In: Accounting
55.
Danni is a single 30 percent owner of Kolt (a business entity). In the current year, Kolt reported a $1,000,000 business loss. Answer the following questions associated with each of the following alternative scenarios:
a. Kolt is organized as a C corporation and Danni works 20 hours a week as an employee for Kolt. Danni has a $200,000 basis in her Kolt stock. How much of Kolt’s loss is Danni allowed to deduct this year against her other income?
b. Kolt is organized as an LLC taxed as a partnership. Thirty percent of Kolt’s loss is allocated to Danni. Danni works 20 hours a week on Kolt business activities (she is not considered to be a passive investor in Kolt). Danni has a $400,000 basis in her Kolt ownership interest and she also has a $400,000 at-risk amount in her investment in Kolt. Danni does not report income or loss from any other business activity investments. How much of the $300,000 loss allocated to her from Kolt is Danni allowed to deduct this year?
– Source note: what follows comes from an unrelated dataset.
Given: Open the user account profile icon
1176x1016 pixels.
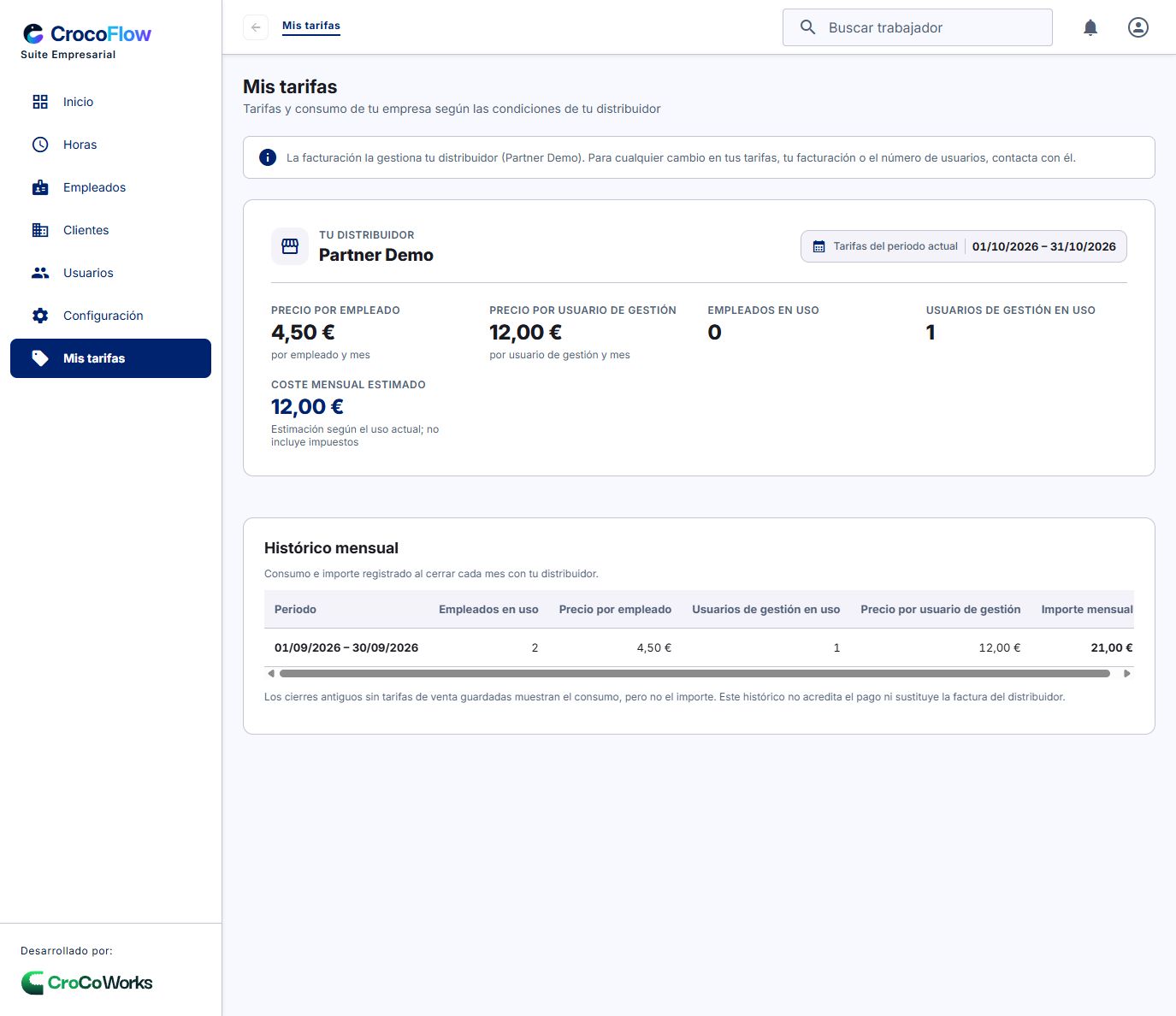Looking at the screenshot, I should click(x=1138, y=27).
c. Kolt is organized as an LLC taxed as a partnership. Thirty percent of Kolt’s loss is allocated to Danni. Danni is not involved in Kolt business activities. Consequently, she is considered to be a passive investor in Kolt. Danni has a $400,000 basis in her Kolt ownership interest and she also has a $400,000 at-risk amount in her investment in Kolt. Danni does not report income or loss from any other business activity investments. How much of the $300,000 loss allocated to her from Kolt is Danni allowed to deduct this year?
Answer a:
Kolt is organized as a C corporation and Danni works 20 hours a week as an employee for Kolt.
Neither income nor loss of a C corporation passes through the corporation to its shareholders. C Corporation can carry forward “net operating loss” (NOL). When a business is organized as C Corporation, any loss it suffers provides no benefit to its shareholders.
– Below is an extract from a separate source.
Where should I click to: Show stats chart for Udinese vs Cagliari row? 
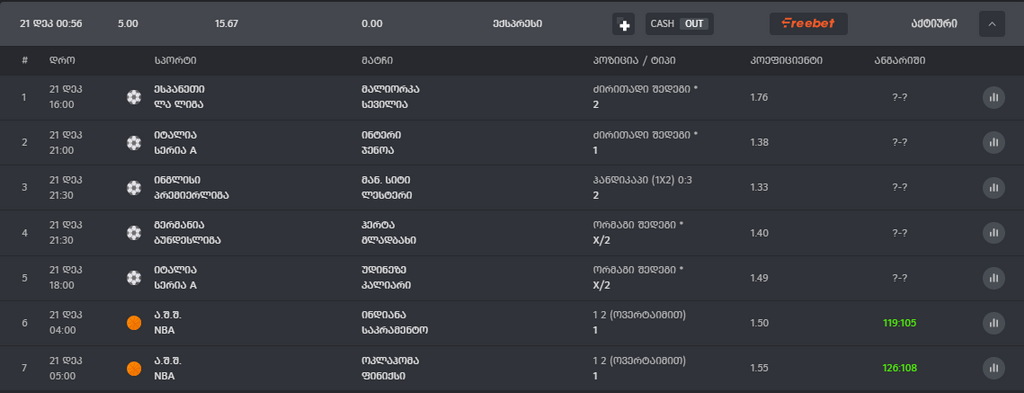(993, 277)
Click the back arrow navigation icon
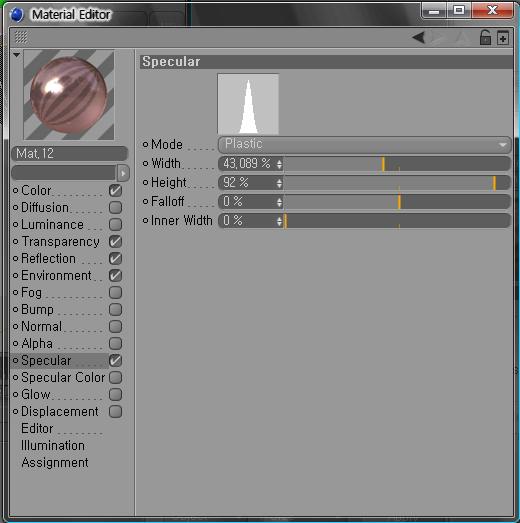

As such Danni is not allowed to deduct any amount of Kolt’s loss this year against her other income.
So share of loss allowed to be deducted = $0
Answer b:
Kolt is organized as an LLC taxed as a partnership.
Danni is a single 30 percent owner and loss allocated = $300,000
The deductibility for her share of allocated loss is limited to:
(i) her adjusted basis in his or her interest in the entity and
(ii) her amount “at risk” with respect to the entity as of the end of the year,
Danni has a $400,000 basis in her Kolt ownership interest and she also has a $400,000 at-risk amount in her investment in Kolt.
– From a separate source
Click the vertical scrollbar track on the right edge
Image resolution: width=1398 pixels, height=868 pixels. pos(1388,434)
Further As per Tax Cuts and Jobs Act, a taxpayer’s loss from a non-passive trade or business is now limited to $500,000 for MFJ and $250,000 for other taxpayers for tax years beginning after December 31, 2017 and before January 1, 2026.
As such loss she will be allowed to deduct is limited to $250,000 this year. Any excess business loss is treated as part of the taxpayer’s net operating loss (“NOL”) carryforward to be used in subsequent years.
So share of loss allowed to be deducted = $250,000
Answer c:
Danni is not involved in Kolt business activities. Consequently, she is considered to be a passive investor in Kolt.
When the entity is a “passive activity” for the owner, she may not be able to use her share of a loss for any year to the extent the loss exceeds her income from other passive activities.
Since Danni does not report income or loss from any other business activity investments, she is not allowed to deduct any amount of $300,000 loss allocated to her from Kolt, this year.